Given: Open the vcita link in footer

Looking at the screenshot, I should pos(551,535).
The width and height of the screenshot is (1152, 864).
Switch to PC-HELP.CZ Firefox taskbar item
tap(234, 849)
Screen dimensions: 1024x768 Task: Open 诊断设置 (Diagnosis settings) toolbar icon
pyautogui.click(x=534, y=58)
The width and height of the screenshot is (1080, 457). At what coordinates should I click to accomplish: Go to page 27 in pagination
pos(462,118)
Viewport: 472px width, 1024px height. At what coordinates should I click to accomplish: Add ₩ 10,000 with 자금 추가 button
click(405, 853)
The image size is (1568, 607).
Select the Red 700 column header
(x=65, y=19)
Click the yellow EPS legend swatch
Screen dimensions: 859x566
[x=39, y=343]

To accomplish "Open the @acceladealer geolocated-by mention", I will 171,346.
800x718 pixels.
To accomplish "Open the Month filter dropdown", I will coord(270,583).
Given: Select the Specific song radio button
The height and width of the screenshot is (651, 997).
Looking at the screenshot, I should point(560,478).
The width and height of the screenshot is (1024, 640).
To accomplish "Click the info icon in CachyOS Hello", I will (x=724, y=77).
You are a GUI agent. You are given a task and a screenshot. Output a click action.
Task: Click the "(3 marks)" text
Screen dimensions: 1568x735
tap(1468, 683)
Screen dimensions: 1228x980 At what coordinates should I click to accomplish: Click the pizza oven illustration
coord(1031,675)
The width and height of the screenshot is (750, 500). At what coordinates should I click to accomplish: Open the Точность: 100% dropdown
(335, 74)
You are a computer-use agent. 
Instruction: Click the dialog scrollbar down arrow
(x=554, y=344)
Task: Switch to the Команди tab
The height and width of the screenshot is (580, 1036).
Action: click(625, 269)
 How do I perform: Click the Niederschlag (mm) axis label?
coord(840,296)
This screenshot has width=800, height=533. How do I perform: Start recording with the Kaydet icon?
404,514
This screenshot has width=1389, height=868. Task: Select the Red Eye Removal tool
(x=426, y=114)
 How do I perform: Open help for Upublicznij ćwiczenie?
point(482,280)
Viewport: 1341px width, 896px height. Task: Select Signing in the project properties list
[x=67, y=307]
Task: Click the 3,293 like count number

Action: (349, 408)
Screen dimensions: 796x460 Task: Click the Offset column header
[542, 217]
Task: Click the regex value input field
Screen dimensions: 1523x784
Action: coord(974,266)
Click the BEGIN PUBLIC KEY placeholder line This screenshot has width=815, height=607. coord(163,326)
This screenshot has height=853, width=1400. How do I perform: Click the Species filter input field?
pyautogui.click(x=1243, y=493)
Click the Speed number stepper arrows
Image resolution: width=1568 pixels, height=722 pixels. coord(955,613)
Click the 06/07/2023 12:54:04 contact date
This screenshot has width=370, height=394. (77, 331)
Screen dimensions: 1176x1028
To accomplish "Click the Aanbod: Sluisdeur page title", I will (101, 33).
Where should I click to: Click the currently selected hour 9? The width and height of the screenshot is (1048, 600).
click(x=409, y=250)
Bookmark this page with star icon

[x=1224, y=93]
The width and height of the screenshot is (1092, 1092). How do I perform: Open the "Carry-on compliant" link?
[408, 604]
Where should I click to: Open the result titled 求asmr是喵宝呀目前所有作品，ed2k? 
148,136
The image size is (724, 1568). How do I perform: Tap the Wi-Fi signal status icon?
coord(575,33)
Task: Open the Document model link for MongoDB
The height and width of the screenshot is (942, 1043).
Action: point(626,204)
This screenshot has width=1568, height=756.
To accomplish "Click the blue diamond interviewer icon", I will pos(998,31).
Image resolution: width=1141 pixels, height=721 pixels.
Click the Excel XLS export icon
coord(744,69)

========

- _ABOUT THIS EXERCISE_:
All of the data above should be written out again word for word.

- _RESPONSE BELOW_:
Given: Open the vcita link in footer

Looking at the screenshot, I should pos(551,535).
The width and height of the screenshot is (1152, 864).
Switch to PC-HELP.CZ Firefox taskbar item
tap(234, 849)
Screen dimensions: 1024x768 Task: Open 诊断设置 (Diagnosis settings) toolbar icon
pyautogui.click(x=534, y=58)
The width and height of the screenshot is (1080, 457). At what coordinates should I click to accomplish: Go to page 27 in pagination
pos(462,118)
Viewport: 472px width, 1024px height. At what coordinates should I click to accomplish: Add ₩ 10,000 with 자금 추가 button
click(405, 853)
The image size is (1568, 607).
Select the Red 700 column header
(x=65, y=19)
Click the yellow EPS legend swatch
Screen dimensions: 859x566
[x=39, y=343]

To accomplish "Open the @acceladealer geolocated-by mention", I will 171,346.
800x718 pixels.
To accomplish "Open the Month filter dropdown", I will coord(270,583).
Given: Select the Specific song radio button
The height and width of the screenshot is (651, 997).
Looking at the screenshot, I should point(560,478).
The width and height of the screenshot is (1024, 640).
To accomplish "Click the info icon in CachyOS Hello", I will (x=724, y=77).
You are a GUI agent. You are given a task and a screenshot. Output a click action.
Task: Click the "(3 marks)" text
Screen dimensions: 1568x735
tap(1468, 683)
Screen dimensions: 1228x980 At what coordinates should I click to accomplish: Click the pizza oven illustration
coord(1031,675)
The width and height of the screenshot is (750, 500). At what coordinates should I click to accomplish: Open the Точность: 100% dropdown
(335, 74)
You are a computer-use agent. 
Instruction: Click the dialog scrollbar down arrow
(x=554, y=344)
Task: Switch to the Команди tab
The height and width of the screenshot is (580, 1036).
Action: click(625, 269)
 How do I perform: Click the Niederschlag (mm) axis label?
coord(840,296)
This screenshot has width=800, height=533. How do I perform: Start recording with the Kaydet icon?
404,514
This screenshot has width=1389, height=868. Task: Select the Red Eye Removal tool
(x=426, y=114)
 How do I perform: Open help for Upublicznij ćwiczenie?
point(482,280)
Viewport: 1341px width, 896px height. Task: Select Signing in the project properties list
[x=67, y=307]
Task: Click the 3,293 like count number

Action: (349, 408)
Screen dimensions: 796x460 Task: Click the Offset column header
[542, 217]
Task: Click the regex value input field
Screen dimensions: 1523x784
Action: coord(974,266)
Click the BEGIN PUBLIC KEY placeholder line This screenshot has width=815, height=607. coord(163,326)
This screenshot has height=853, width=1400. How do I perform: Click the Species filter input field?
pyautogui.click(x=1243, y=493)
Click the Speed number stepper arrows
Image resolution: width=1568 pixels, height=722 pixels. coord(955,613)
Click the 06/07/2023 12:54:04 contact date
This screenshot has width=370, height=394. (77, 331)
Screen dimensions: 1176x1028
To accomplish "Click the Aanbod: Sluisdeur page title", I will (101, 33).
Where should I click to: Click the currently selected hour 9? The width and height of the screenshot is (1048, 600).
click(x=409, y=250)
Bookmark this page with star icon

[x=1224, y=93]
The width and height of the screenshot is (1092, 1092). How do I perform: Open the "Carry-on compliant" link?
[408, 604]
Where should I click to: Open the result titled 求asmr是喵宝呀目前所有作品，ed2k? 
148,136
The image size is (724, 1568). How do I perform: Tap the Wi-Fi signal status icon?
coord(575,33)
Task: Open the Document model link for MongoDB
The height and width of the screenshot is (942, 1043).
Action: point(626,204)
This screenshot has width=1568, height=756.
To accomplish "Click the blue diamond interviewer icon", I will pos(998,31).
Image resolution: width=1141 pixels, height=721 pixels.
Click the Excel XLS export icon
coord(744,69)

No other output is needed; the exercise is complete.